Of all the lines below, return only those starting with the line holding "At what coordinates" and going on through the line holding "Task: Open the Sites filter", exactly as written.

[Saved entries]

BEGIN

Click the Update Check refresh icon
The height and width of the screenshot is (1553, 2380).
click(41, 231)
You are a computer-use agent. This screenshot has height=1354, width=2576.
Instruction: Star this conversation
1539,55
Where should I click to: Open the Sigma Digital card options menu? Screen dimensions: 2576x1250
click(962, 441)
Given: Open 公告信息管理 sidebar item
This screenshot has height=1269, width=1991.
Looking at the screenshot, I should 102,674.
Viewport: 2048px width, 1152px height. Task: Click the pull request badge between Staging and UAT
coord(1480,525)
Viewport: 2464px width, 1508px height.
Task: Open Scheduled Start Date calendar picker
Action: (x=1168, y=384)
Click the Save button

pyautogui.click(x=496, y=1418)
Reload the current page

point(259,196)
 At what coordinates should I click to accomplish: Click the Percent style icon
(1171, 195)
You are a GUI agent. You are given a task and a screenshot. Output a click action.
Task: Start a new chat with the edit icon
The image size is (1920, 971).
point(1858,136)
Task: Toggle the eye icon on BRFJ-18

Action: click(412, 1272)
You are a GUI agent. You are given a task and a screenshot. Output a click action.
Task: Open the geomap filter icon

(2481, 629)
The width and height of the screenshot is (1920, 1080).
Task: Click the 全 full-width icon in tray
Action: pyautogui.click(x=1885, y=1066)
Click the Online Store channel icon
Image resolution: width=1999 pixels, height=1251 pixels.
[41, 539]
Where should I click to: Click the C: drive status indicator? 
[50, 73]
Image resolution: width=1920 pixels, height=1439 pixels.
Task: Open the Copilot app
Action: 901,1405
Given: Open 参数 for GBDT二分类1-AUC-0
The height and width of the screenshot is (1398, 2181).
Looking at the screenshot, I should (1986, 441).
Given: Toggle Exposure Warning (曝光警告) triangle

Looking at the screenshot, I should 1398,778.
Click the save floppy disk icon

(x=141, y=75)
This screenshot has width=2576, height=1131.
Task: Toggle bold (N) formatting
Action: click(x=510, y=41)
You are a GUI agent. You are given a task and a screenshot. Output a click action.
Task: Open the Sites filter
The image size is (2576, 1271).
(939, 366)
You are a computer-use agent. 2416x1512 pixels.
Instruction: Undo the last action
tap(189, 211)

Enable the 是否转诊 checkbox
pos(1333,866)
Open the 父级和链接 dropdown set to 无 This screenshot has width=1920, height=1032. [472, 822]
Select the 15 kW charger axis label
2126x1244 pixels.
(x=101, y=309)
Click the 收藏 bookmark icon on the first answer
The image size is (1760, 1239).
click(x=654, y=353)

END

▶ _Solution to the problem_
 At what coordinates should I click to accomplish: Click the Percent style icon
(1171, 195)
You are a GUI agent. You are given a task and a screenshot. Output a click action.
Task: Start a new chat with the edit icon
The image size is (1920, 971).
point(1858,136)
Task: Toggle the eye icon on BRFJ-18

Action: click(412, 1272)
You are a GUI agent. You are given a task and a screenshot. Output a click action.
Task: Open the geomap filter icon

(2481, 629)
The width and height of the screenshot is (1920, 1080).
Task: Click the 全 full-width icon in tray
Action: pyautogui.click(x=1885, y=1066)
Click the Online Store channel icon
Image resolution: width=1999 pixels, height=1251 pixels.
[41, 539]
Where should I click to: Click the C: drive status indicator? 
[50, 73]
Image resolution: width=1920 pixels, height=1439 pixels.
Task: Open the Copilot app
Action: 901,1405
Given: Open 参数 for GBDT二分类1-AUC-0
The height and width of the screenshot is (1398, 2181).
Looking at the screenshot, I should (1986, 441).
Given: Toggle Exposure Warning (曝光警告) triangle

Looking at the screenshot, I should 1398,778.
Click the save floppy disk icon

(x=141, y=75)
This screenshot has width=2576, height=1131.
Task: Toggle bold (N) formatting
Action: click(x=510, y=41)
You are a GUI agent. You are given a task and a screenshot. Output a click action.
Task: Open the Sites filter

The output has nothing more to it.